[RFC 0/2] svn-fetch|push - an alternate approach

[Date Prev][Date Next][Thread Prev][Thread Next][Date Index][Thread Index]

 



This is sort of an RFC/ANN. There has been a whole bunch of traffic of
late on git-svn, vcs-svn, the remote helper, etc. I would like to
present an alternate solution that I've been playing with for a couple
of weeks.

I work in a team that uses a mixture of git-svn and svn proper. Whilst
it works remarkably well and I largely don't have to deal with svn on a
day to day basis, git-svn is still quite limiting compared to git
proper. Namely any merges created by myself or another either can't be
pushed into svn or information is lost when done so. Switching wholesale
to git is problematic due to the disruption this causes. There are also
numerous non-core users who want a really simple update and occasionally
checkin a single file/folder UI. Tortoise SVN fits their needs perfectly
and even with a proper git-svn bridge in place I have no plan on
dropping svn support.

Possible Solutions
------------------

In general there are a couple of ways of attacking this:

1. Have git-svn push extraneous git context into subversion and pull it
   back down on the other side.
2. Create a dummy svn server ala git-cvsserver
3. Use both a git server and svn server and have the git server push to
   the svn server.
4. Same as #3 but have the svn server push to the git server.
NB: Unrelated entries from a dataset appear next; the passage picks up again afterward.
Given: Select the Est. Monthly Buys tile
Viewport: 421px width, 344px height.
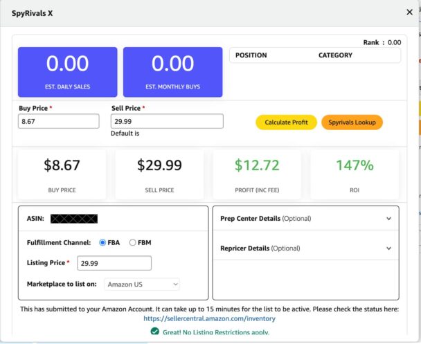Looking at the screenshot, I should click(172, 72).
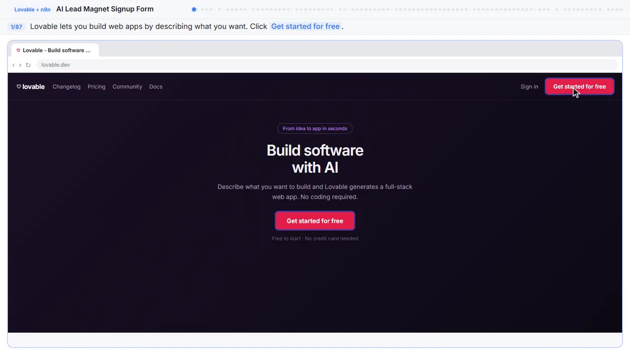This screenshot has height=355, width=630.
Task: Click the browser forward arrow
Action: pos(20,65)
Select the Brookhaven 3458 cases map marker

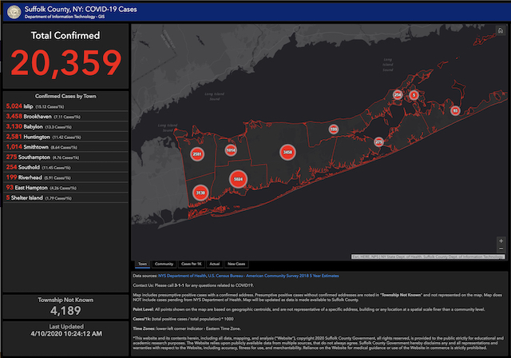click(x=287, y=151)
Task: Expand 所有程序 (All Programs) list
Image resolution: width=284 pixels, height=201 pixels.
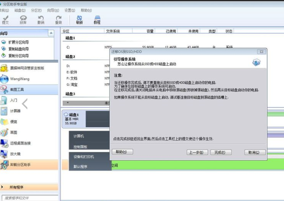Action: (x=16, y=187)
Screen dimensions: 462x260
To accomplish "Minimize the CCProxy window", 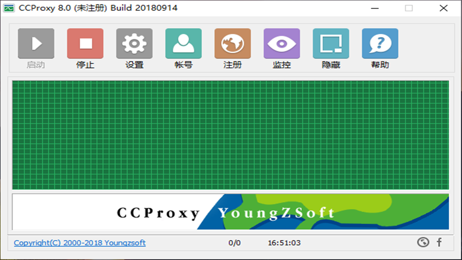I will 375,8.
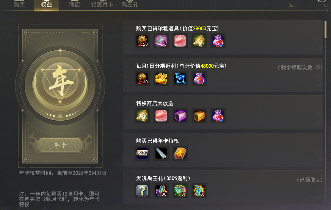The height and width of the screenshot is (210, 331).
Task: Select the gold ingots icon in monthly rebate
Action: click(161, 78)
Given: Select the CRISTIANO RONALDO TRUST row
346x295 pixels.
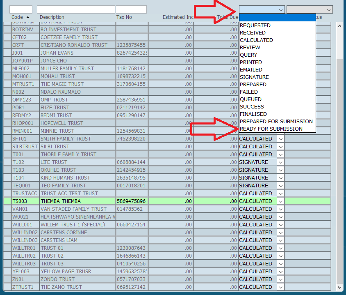Looking at the screenshot, I should pyautogui.click(x=74, y=45).
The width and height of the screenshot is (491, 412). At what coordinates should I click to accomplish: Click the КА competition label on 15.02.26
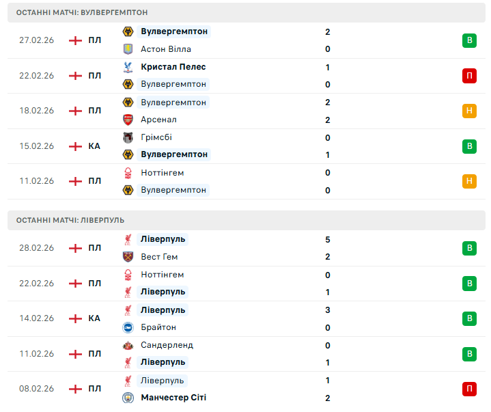94,146
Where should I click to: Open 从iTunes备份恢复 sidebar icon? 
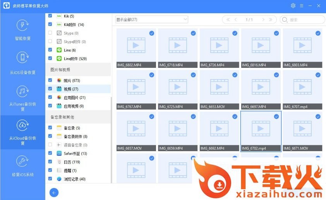22,91
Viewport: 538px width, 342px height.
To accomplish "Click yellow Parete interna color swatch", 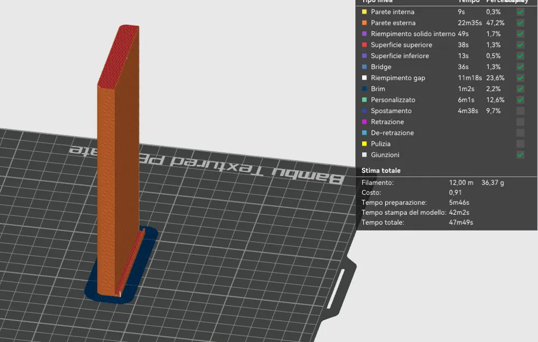I will (364, 12).
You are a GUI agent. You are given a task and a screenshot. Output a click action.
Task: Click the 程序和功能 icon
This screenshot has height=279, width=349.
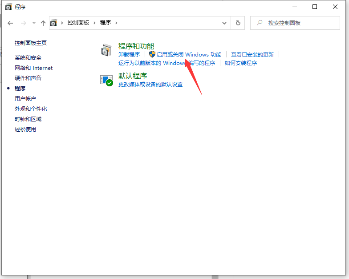[x=106, y=50]
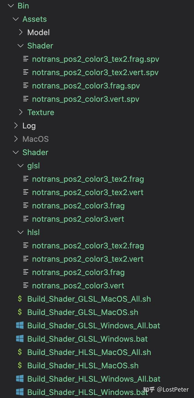194x398 pixels.
Task: Click the Windows batch icon beside Build_Shader_HLSL_Windows.bat
Action: point(20,392)
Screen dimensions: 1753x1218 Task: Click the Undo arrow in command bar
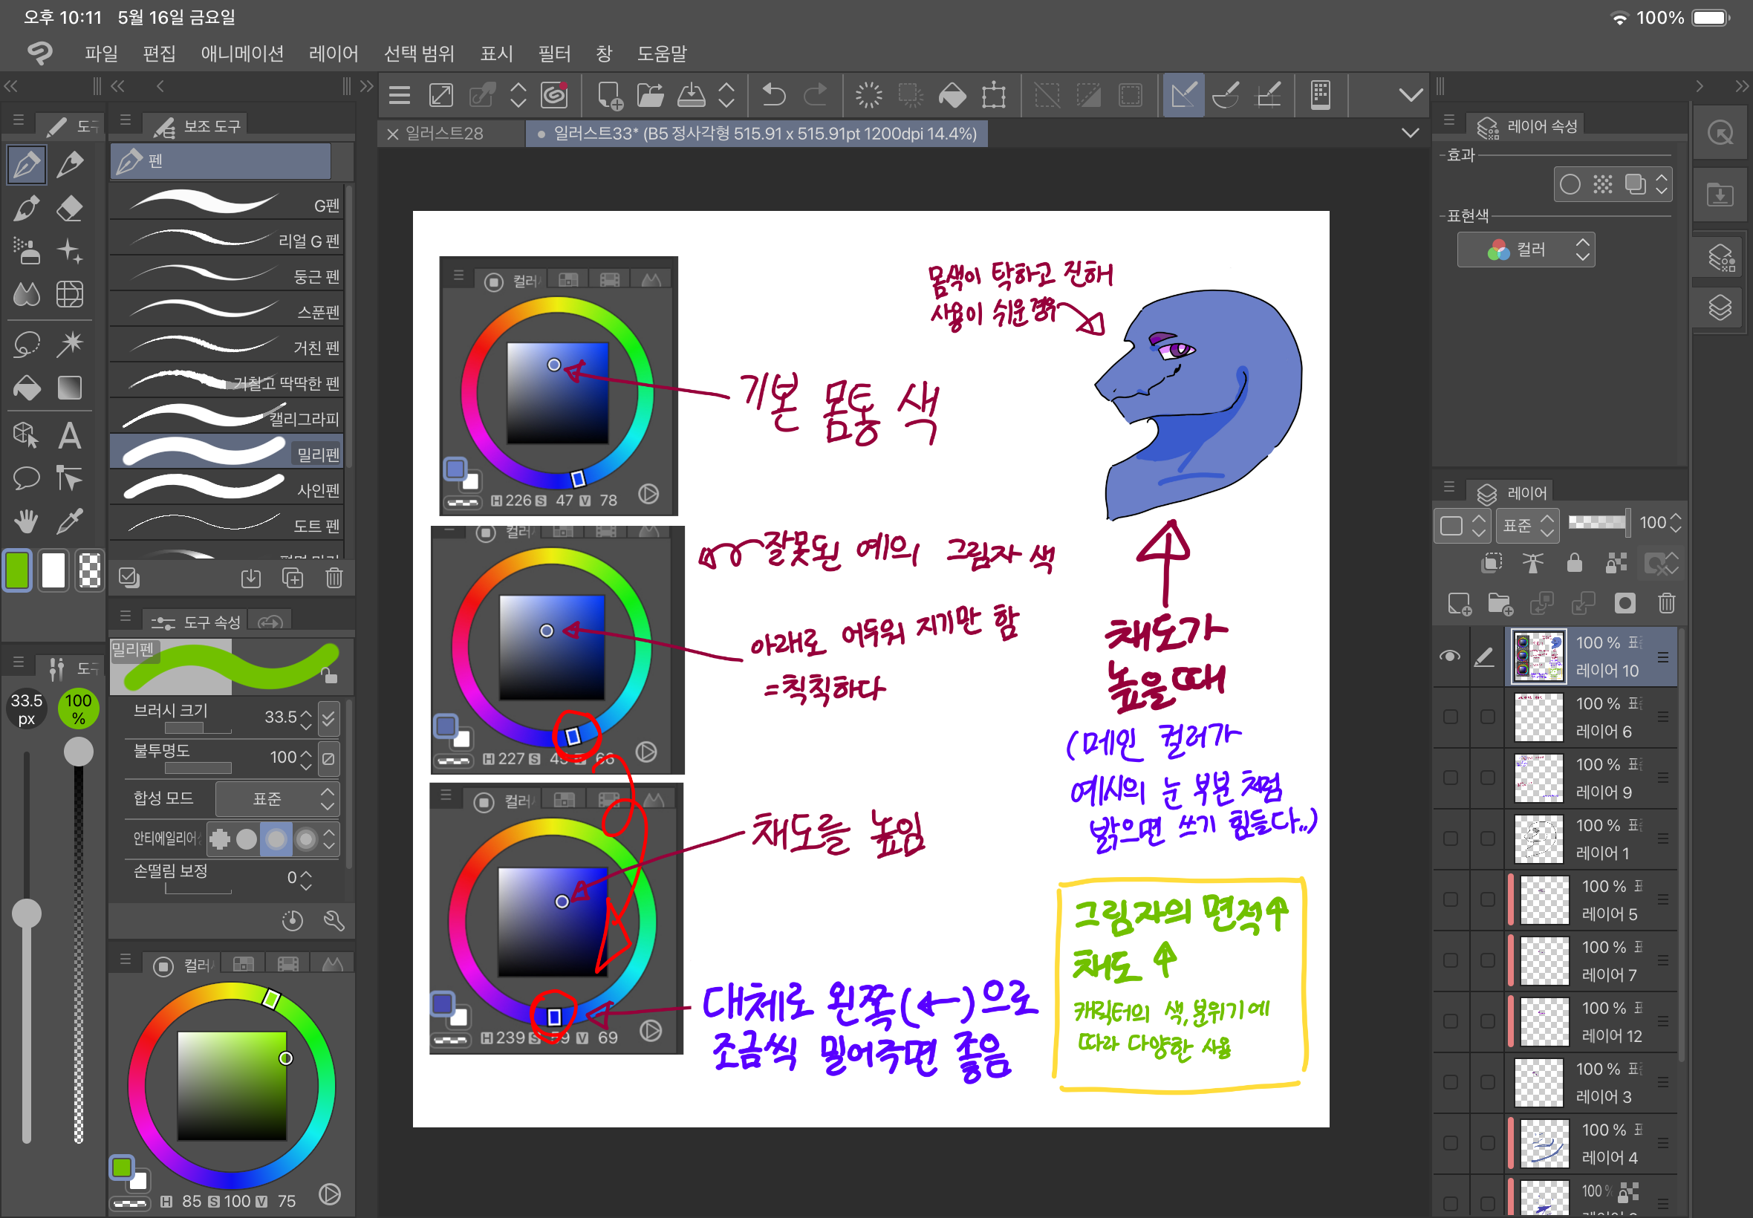coord(773,95)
#1 is frought with issues due to how exacting git is wrt to recreating
commits. The recreated commits would have to have the same hash to be
able to use git's distributed nature.

#2 is possible but a lot of work. SVN clients expect a substantial
amount of metadata. This introduces considerable complexity of where to
store the metadata and what metadata to generate on the fly. Not all can
be generated on the fly as SVN presents a general purpose key value
store to clients, which many use and expect to work.

#3 and #4 have divergence issues in that you have two servers through
which commits can be pushed. If conflicting commits are pushed into both
servers at the same time, there has to be some method for conflict
resolution. Requiring that an admin go in and fix things manually is
unpalatable. The easiest way around this is to delegate one of the two
servers as the master and require that commits pushed to the other
update the master before suceeding. In this mode #3 has the SVN server
as master, and #4 has the git server.

There is an existing commercial system that came up a couple of weeks
ago that transfers commits asynchronously. I am unsure of how this
avoids conflicts if at all.

I've been working on a solution using approach #3. The code follows
(hopefully) and is currently running an internal beta with 3 or 4 users
using it and works very well.

In my setup, the SVN server is the master node. The git server has a
pre-receive hook which pushes commits onto the SVN server. The hook
checks for any SVN errors (SVN hooks, file conflicts, etc), and that no
SVN commits are intermingled with the pushed git commits (either before
or interspersed). If this fails at all, the pre-receive hook fails,
which fails the git push. The git user then pulls or rebases and tries
to push again.

Kerberos Auth (Off-Topic)
-------------------------

I am also using a kerberos auth http frontend
(http://github.com/jmckaskill/krb-httpd). This checks authentication
against active directory and uses the remote user for the --user
argument of git svn-push. Most clients are windows users. In this case I
have built a replacement version of libcurl-4.dll which enables kerberos
negotiate (as an aside the msysgit build should enable this by default).
I've then added the following to users' global git config:

credential.http://domain.name.username=dummy
credential.http://domain.name.helper=!echo password=dummy

With this in place, git uses the user's domain login and never asks for
a password. There is also some equivalent tweaks to get domain logins
working in browsers for cgit.

How it Works
------------

The attached patch adds two commands to git: svn-fetch and svn-push. The
names are temporary. My plan is to refactor these into git-remote-svn so
that git push/pull/fetch work as expected. svn-fetch fetches svn commits
for all branches and creates git commits, branches, tags, etc as it goes
along. svn-push takes the remote ref name, from and to sha1 (or a list
of these on stdin for use as a pre-receive hook) and pushes the changes
to svn, creating/deleting branches/tags as neccessary and failing if
there are any intermingled svn commits in the pushed to folders.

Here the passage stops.